Word and element location data

———

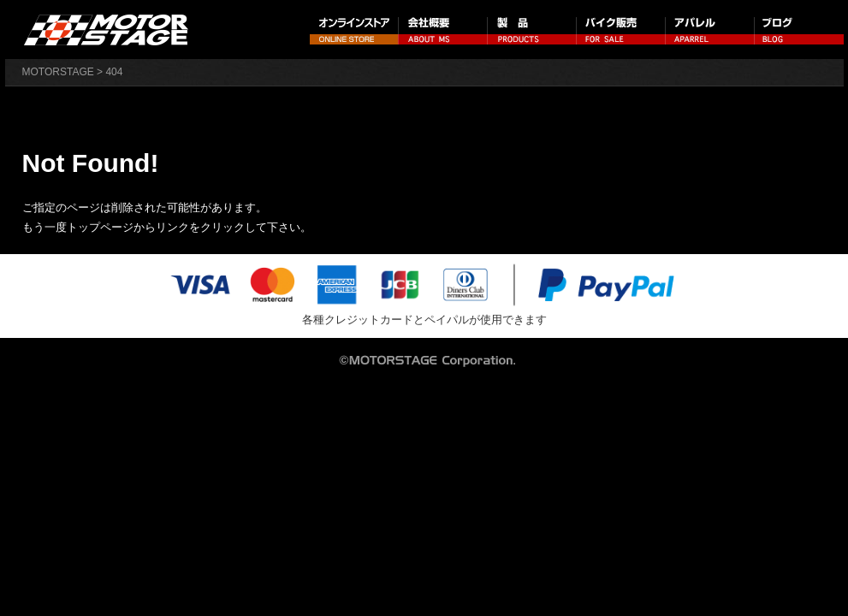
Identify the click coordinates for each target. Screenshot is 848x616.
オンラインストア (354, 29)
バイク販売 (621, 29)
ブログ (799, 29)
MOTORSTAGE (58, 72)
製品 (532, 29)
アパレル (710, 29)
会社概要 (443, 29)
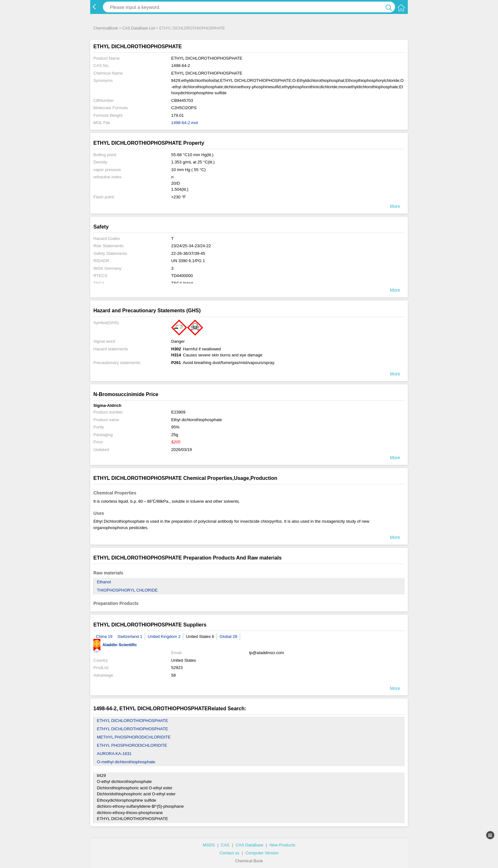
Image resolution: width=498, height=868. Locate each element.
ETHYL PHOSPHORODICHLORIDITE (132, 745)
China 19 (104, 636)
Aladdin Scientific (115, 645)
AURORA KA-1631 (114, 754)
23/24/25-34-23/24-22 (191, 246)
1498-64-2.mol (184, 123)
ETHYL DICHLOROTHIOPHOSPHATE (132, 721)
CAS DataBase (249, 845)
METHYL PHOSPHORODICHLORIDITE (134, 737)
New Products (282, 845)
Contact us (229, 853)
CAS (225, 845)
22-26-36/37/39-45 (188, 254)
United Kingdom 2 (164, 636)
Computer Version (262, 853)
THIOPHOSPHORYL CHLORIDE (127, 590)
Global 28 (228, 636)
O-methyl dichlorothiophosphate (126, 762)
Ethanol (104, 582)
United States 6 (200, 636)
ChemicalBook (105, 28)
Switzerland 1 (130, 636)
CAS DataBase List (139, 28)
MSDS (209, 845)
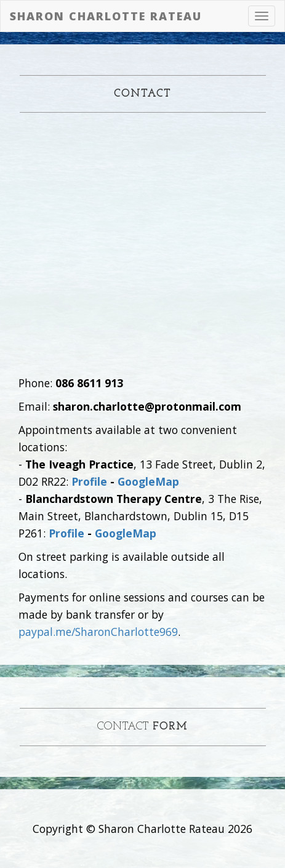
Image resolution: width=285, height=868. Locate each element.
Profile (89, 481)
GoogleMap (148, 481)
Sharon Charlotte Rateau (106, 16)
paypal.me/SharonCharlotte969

———

*What you have to do*
Can you give the data again with "Locate" swapped for "Find" wherever it appears, leaving everything else unchanged and leaving out the pictures?

*Solution*
Identify the click coordinates for each target. Screenshot is 848x616.
オンラインストア (354, 29)
バイク販売 (621, 29)
ブログ (799, 29)
MOTORSTAGE (58, 72)
製品 (532, 29)
アパレル (710, 29)
会社概要 (443, 29)
Image resolution: width=498, height=868. Find each element.
ETHYL PHOSPHORODICHLORIDITE (132, 745)
China 19 (104, 636)
Aladdin Scientific (115, 645)
AURORA KA-1631 (114, 754)
23/24/25-34-23/24-22 (191, 246)
1498-64-2.mol (184, 123)
ETHYL DICHLOROTHIOPHOSPHATE (132, 721)
CAS DataBase (249, 845)
METHYL PHOSPHORODICHLORIDITE (134, 737)
New Products (282, 845)
Contact us (229, 853)
CAS (225, 845)
22-26-36/37/39-45 (188, 254)
United Kingdom 2 (164, 636)
Computer Version (262, 853)
THIOPHOSPHORYL CHLORIDE (127, 590)
Global 28 (228, 636)
O-methyl dichlorothiophosphate (126, 762)
Ethanol (104, 582)
United States 6 (200, 636)
ChemicalBook (105, 28)
Switzerland 1 (130, 636)
CAS DataBase List (139, 28)
MSDS (209, 845)
Image resolution: width=285, height=868. Find each element.
Profile (89, 481)
GoogleMap (148, 481)
Sharon Charlotte Rateau (106, 16)
paypal.me/SharonCharlotte969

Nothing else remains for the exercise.